[Intel-xe] [PATCH] RFC drm/xe: Add mem_access_get in gem_create_ioctl
Matthew Auld
matthew.auld at intel.com
Tue Oct 10 09:11:03 UTC 2023
Hi,
On 09/10/2023 07:22, Riana Tauro wrote:
> gem_create_ioctl does not have a mem_access_get till it reaches
> xe_bo_move.
>
> When the device is runtime suspended (in D3cold), new bo created
> as part of gem_create_ioctl steals the buddy block of the kernel objects
> that are yet to be restored as part of runtime resume (D3cold). The runtime
> resume triggers only in xe_bo_move.
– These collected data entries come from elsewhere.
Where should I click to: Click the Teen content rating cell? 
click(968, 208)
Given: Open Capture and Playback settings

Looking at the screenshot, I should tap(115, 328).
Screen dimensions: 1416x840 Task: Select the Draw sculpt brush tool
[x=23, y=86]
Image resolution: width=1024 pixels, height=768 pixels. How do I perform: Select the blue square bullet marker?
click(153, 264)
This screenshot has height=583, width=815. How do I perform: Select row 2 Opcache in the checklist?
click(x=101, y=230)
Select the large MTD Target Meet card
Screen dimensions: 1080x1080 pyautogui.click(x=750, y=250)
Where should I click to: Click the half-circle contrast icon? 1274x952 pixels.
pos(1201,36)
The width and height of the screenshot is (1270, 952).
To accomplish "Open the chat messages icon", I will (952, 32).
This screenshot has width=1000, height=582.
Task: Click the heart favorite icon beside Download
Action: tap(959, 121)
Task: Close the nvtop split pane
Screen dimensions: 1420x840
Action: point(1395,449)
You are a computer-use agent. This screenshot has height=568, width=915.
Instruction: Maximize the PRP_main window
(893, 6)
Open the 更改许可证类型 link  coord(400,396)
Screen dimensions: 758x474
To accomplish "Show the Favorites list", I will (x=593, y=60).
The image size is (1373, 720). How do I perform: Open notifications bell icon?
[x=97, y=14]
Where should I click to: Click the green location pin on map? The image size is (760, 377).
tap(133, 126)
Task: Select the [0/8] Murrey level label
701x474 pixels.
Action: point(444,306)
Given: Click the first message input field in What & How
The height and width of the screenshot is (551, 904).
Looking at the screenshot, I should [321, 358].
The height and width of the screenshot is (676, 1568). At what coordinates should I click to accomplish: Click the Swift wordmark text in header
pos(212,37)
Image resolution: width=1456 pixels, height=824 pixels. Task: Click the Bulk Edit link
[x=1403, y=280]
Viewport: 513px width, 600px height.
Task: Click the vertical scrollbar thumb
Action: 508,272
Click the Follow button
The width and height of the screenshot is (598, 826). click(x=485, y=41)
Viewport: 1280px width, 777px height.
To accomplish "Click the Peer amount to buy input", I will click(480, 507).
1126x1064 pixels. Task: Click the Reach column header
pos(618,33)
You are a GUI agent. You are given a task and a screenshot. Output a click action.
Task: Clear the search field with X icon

While trying to restore the kernel
> objects it finds the buddy block is not free.
> Tries to evict the new bo which is already locked causing a deadlock
>
> Prevent deadlock by taking mem_access get early in the ioctl
>
> INFO: task kworker/1:1:44 blocked for more than 61 seconds.
> "echo 0 > /proc/sys/kernel/hung_task_timeout_secs" disables this message.
> task:kworker/1:1 state:D stack:25272 pid:44 ppid:2 flags:0x00004000
> [ +0.008395] Workqueue: pm pm_runtime_work
> [ +0.004068] Call Trace:
> [ +0.002486] <TASK>
> [ +0.002161] __schedule+0x6f5/0x1640
> [ +0.003702] ? __pfx___schedule+0x10/0x10
> [ +0.004133] ? __ww_mutex_lock.constprop.0+0xf4f/0x1e60
> [ +0.005330] schedule+0x92/0x120
> ....
> [ +0.003922] ttm_bo_mem_space+0x46d/0x490 [ttm]
> [ +0.004586] xe_bo_restore_pinned+0x200/0x320 [xe]
> [ +0.005007] ? __pfx_xe_bo_restore_pinned+0x10/0x10 [xe]
> [ +0.005503] ? __pfx__printk+0x10/0x10
> [ +0.003791] ? __pfx_do_raw_spin_lock+0x10/0x10
> [ +0.004597] xe_bo_restore_kernel+0x2e4/0x470 [xe]
> [ +0.005521] xe_pm_runtime_resume+0x20a/0x750 [xe]
> ....
> INFO: task xe_mmap:1836 blocked for more than 61 seconds.
> "echo 0 > /proc/sys/kernel/hung_task_timeout_secs" disables this message.
> task:xe_mmap state:D stack:23600 pid:1836 ppid:1831 flags:0x00004002
> [ +0.008395] Call Trace:
> [ +0.002486] <TASK>
> [ +0.003271] rpm_resume+0x341/0xad0
> [ +0.005269] __pm_runtime_resume+0x53/0xc0
> [ +0.004152] xe_device_mem_access_get+0x2b/0x60 [xe]
> [ +0.005172] xe_bo_move+0x2ef/0x9f0 [xe]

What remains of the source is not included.